I loved Julia. I loved everything about her. Her voice, her recipes, her mannerisms - she inspired me. She made me believe I could cook anything. She made me happy - still does. Just the mere mention of her name makes me smile. She's like this mysterious guardian cooking spirit who watches over me and tells me to "cook with abandon or not at all" in that fantastic glottal-like nasal voice she had. Julia was my first culinary inspiration.

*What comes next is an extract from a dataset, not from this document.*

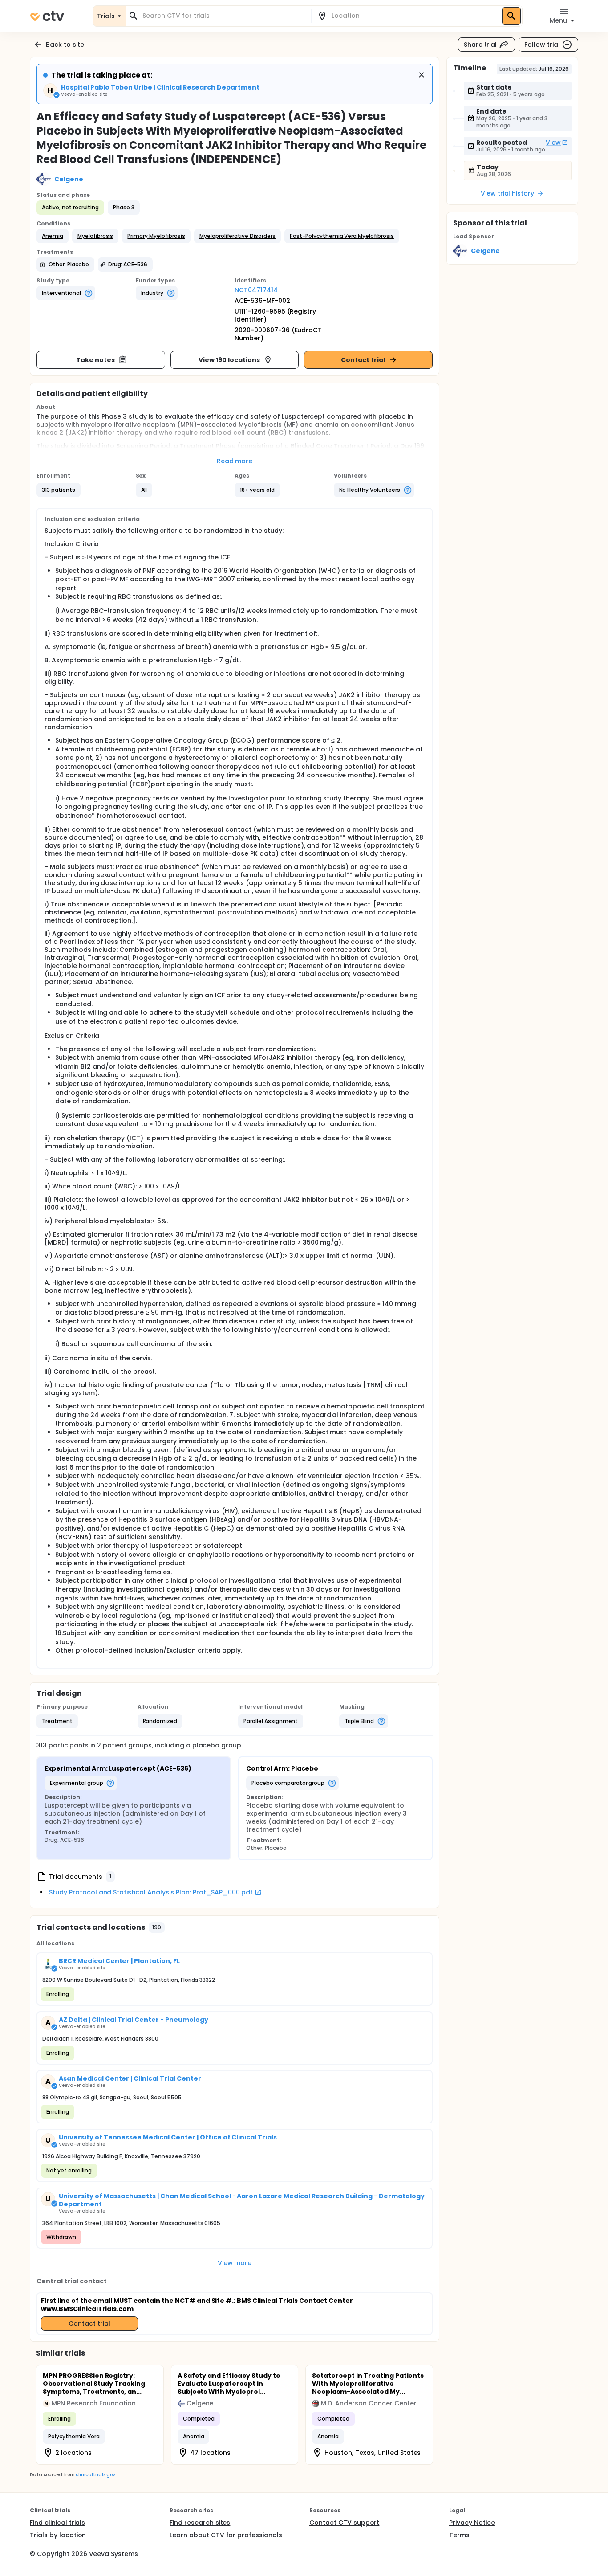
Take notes (95, 359)
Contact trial (363, 359)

I love to think of my childhood and those mornings I spent with Julia - just us - watching her create dishes that I couldn't wait to grow up and make myself. Since I was too little to actually make these fantastic foodie fantasies myself, I pretended. I would go to my play kitchen and pull out my faux food and make chateaubriand or boeuf bourguignon (yes, thanks to Julia I knew what those were) and serve them to . . . nobody actually. I think there were just a lot of imaginary left overs in my play fridge now that I think about it. Nevertheless, I loved every minute in my play kitchen. The cool metal doors clanking open as I reached inside the refrigerator for my hollow plastic eggs and Tupperware filled with fake carrots. The squeaking of the metal oven door as I slid my masterpiece into the hot box, setting my timer so I wouldn't overcook my "dinner". Yep, I loved my kitchen - still do. It is my favorite room in the house. I'm comfortable there - I know where every spice and every utensil are carefully stowed away until they are called upon to help create flavors of happiness.
This weekend I think I'll put in the movie Julie & Julia, break out a cookbook and make something (with butter or cream) in honor of my guardian chef in the sky. Remember kids - "Cooking is a lot like love, it should be entered into with abandon or not at all". Happy Birthday Julia - Bon Appetit!